Clandestí: Invisible Catalan Cinema Under Franco focuses on a generation of independent filmmakers whose innate unwillingness to conform forced them to produce, distribute, and exhibit radical films in Catalonia, with the furtive hope of sending them into the rest of Franco’s Spain. Shooting under the pretense of amateur filmmaking, they hid within crowds of protesters, producing works that were often highly creative and even experimental. They used short ends—bits of unexposed footage left over from shoots—made available to them by sympathetic professionals and distributed their films in recreation centers, private homes, cinema clubs, universities, social and cultural associations, and even parochial schools.

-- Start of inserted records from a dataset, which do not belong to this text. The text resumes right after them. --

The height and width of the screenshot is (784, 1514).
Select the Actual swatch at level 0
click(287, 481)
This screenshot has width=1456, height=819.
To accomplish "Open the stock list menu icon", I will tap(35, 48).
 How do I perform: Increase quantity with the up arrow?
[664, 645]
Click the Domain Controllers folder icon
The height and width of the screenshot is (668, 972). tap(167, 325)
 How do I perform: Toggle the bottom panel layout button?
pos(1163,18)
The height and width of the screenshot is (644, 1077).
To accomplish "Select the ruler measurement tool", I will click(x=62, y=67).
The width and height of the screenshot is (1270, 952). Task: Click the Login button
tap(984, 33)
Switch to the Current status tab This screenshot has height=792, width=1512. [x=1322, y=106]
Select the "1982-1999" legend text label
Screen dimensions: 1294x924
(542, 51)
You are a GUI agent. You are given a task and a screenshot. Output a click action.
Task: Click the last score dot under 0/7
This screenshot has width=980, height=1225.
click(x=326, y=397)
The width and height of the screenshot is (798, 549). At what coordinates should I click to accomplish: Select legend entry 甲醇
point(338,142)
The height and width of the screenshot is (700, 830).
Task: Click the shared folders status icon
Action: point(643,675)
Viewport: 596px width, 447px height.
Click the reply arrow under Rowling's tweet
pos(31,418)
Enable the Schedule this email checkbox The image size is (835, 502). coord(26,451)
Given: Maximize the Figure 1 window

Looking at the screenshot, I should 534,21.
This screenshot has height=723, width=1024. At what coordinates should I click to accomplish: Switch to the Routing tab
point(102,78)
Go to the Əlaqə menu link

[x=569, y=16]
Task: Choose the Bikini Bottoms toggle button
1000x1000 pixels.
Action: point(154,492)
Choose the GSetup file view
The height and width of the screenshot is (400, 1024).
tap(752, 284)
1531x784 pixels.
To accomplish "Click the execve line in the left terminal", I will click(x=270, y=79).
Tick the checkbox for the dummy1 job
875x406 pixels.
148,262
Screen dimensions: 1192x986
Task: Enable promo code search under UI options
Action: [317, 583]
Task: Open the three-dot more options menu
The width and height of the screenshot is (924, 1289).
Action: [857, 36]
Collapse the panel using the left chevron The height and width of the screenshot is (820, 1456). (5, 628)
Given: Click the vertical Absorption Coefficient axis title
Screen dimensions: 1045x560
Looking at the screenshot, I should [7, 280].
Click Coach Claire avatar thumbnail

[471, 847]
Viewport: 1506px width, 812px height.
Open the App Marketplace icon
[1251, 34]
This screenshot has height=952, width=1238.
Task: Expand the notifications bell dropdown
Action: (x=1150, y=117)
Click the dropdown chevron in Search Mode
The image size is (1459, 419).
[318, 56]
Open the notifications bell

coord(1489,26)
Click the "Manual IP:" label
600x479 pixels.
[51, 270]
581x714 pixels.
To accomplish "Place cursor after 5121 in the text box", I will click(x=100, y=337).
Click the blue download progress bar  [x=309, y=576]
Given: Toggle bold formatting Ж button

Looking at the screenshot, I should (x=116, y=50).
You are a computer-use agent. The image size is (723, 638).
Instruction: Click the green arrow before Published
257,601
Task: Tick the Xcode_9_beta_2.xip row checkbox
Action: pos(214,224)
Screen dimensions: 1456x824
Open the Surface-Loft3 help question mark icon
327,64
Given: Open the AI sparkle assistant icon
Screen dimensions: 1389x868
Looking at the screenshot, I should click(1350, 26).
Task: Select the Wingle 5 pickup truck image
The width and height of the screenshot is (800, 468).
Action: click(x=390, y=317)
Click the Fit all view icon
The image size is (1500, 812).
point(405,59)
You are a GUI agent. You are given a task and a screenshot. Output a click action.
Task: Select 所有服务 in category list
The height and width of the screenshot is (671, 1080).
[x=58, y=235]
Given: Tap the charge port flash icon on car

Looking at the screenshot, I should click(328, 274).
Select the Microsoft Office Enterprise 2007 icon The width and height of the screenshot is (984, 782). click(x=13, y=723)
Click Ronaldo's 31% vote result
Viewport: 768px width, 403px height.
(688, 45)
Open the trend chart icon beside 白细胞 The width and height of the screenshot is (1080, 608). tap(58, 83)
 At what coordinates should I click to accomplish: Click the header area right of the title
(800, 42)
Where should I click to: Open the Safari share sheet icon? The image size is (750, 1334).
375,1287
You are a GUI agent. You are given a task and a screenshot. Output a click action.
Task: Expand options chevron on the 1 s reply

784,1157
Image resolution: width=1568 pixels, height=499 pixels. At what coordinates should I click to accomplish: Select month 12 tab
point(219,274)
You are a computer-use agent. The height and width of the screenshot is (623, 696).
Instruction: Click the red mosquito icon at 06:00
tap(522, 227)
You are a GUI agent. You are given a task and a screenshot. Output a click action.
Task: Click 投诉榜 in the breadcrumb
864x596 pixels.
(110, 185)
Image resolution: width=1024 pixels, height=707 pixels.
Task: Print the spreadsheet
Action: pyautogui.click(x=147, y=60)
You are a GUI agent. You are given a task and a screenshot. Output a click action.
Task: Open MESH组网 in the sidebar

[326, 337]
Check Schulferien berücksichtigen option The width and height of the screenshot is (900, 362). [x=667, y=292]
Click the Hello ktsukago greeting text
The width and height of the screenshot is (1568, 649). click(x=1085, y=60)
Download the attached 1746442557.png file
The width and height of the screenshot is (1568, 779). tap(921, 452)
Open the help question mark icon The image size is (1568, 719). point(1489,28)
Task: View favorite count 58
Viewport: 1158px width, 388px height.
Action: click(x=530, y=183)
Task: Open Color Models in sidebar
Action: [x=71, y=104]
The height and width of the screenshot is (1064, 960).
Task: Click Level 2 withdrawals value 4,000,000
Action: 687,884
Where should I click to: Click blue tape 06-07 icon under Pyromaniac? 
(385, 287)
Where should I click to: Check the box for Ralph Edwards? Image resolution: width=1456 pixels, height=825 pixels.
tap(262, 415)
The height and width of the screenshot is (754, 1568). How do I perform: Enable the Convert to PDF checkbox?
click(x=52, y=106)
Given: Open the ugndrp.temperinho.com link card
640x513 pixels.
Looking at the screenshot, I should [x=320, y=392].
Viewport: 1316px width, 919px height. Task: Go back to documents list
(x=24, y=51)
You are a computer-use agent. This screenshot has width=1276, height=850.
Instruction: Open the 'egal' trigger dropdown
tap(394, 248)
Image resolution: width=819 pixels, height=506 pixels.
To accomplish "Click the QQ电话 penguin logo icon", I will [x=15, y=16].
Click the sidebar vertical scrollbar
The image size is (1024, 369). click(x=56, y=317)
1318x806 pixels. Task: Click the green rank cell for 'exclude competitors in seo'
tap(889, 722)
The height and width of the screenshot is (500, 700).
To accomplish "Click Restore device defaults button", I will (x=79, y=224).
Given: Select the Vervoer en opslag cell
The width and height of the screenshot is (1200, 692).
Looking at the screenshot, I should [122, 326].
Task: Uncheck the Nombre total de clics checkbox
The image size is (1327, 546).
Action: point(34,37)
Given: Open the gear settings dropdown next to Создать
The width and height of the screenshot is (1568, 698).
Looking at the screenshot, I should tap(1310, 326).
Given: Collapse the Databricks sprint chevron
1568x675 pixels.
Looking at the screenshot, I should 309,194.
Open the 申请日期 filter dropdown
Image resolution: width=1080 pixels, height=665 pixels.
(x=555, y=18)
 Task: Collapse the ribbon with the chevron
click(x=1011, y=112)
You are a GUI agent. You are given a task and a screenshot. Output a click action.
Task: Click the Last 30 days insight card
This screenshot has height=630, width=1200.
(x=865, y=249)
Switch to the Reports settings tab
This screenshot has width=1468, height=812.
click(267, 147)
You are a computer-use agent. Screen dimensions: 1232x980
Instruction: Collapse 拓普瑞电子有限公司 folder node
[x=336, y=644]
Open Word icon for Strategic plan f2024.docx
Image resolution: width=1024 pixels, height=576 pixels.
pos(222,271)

Being clandestine required these artists to develop aliases, which has led to some difficulties for historical investigation and film preservation. Many of these films have no credits, in order to protect the identities of its participants. While this body of work represents a margin of Spanish film history, it nevertheless contains some of the most crucial, first-hand documents of the end of the dictatorship, revealing problems of housing and social services, immigration, the fate of political prisoners, and restrictions on expression and free speech. These filmmakers, members of a generation born after the Civil War, also chronicled the ongoing psychological, social, economic, and cultural effects of the conflict. Forced to choose between exile and intellectual annihilation, they instead expressed themselves, putting their art in the service of a political movement that altered the course of Spanish history.
Access to a wealth of additional study material HERE. Includes supporting language texts, film clips and more!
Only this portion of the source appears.